↳8

277 29 20
                                    

       

Niecałą minutę po wysłaniu wiadomości telefon Taehyunga zaczął dzwonić.

Na wyświetlaczu pojawiło się imię Hoseoka.

Odbierać czy nie?

Było ciemno, późno, a w pobliżu nie było ani jednej żywej, niepodejrzanie wyglądającej duszy. Postanowił odebrać, tak w ramach asekuracji. Gdyby ktoś go napadł, Hoseok przynajmniej od razu wezwałby pomoc. A przynajmniej na to liczył Taehyung, wciąż nie był pewien co do rudego.

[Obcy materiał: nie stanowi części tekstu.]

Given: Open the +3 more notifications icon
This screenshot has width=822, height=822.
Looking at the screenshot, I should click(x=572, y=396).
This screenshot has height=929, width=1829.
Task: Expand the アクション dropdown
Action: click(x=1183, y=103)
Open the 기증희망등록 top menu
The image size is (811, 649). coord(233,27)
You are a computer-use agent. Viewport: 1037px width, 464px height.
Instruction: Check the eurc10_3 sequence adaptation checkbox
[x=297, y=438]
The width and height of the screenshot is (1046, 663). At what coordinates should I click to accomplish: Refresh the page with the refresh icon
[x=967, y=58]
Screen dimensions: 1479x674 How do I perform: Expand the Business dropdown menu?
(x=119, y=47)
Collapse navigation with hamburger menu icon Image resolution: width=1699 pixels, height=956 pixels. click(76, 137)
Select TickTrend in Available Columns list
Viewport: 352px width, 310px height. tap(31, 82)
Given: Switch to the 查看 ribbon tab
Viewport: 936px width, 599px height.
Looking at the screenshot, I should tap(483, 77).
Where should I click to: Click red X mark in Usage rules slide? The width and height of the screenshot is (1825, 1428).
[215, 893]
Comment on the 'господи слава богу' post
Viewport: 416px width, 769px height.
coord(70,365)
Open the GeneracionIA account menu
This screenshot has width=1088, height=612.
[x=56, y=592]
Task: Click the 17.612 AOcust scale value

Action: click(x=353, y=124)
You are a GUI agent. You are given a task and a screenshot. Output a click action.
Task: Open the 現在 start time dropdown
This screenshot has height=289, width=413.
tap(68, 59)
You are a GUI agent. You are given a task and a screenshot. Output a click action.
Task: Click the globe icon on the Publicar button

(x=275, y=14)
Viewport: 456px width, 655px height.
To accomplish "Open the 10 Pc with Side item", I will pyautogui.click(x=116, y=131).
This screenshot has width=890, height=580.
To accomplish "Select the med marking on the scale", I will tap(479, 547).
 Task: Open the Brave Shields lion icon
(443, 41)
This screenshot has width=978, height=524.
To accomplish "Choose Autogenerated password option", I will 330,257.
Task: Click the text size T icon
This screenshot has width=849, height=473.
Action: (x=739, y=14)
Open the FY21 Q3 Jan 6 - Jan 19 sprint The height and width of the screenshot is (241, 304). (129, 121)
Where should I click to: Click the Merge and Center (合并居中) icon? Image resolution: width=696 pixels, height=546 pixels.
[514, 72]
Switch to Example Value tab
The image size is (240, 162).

- No co tak długo? Przecież masz telefon w dłoni – rzucił na przywitanie Hoseok. To fakt, Taehyung wahał się przed dobre dwadzieścia sekund.

- Wybacz, zamyśliłem się – wypalił na poczekaniu.

- Gdzie już jesteś?

- Za dwie minuty będę na przystanku.

Taehyung kazał Hoseokowi mówić. Byle co, ale musiał się odzywać. Przechodził przez słabo oświetloną uliczkę, gdzie dodatkowo psuła się lampa. Wyglądało to naprawdę upiornie. Z reguły Taehyung nie miał panicznych obaw przed wyjściem na dwór po zmierzchu, ale też nie robił tego chętnie. Co prawda nie był ani niski, ani słaby, ale na pewno nie dałby rady gangowi wyposażonych dresiarzy.

Lampa migała coraz szybciej. Sceneria trochę jak z horroru, pomimo włożonych słuchawek dało się usłyszeć wycie wiatru i jakieś trzaski i stukoty. Chociaż Taehyung był ogromnym fanem horrorów, to jednak w prawdziwym życiu wolał trzymać się wesołych komedii.

- Ej, Taehyunggie, jesteś? – zapytał Hoseok, kiedy przez kilka sekund nie było słychać nawet oddechu blondyna.

- To ty miałeś mówić.

- Tak, ale jak cię nie słyszę to się martwię.

- Wstrzymywałem oddech.

Hoseok przez chwilę milczał, ale na szczęście, Taehyung zdążył dojść już na oświetlony przystanek, który swoją drogą był pusty.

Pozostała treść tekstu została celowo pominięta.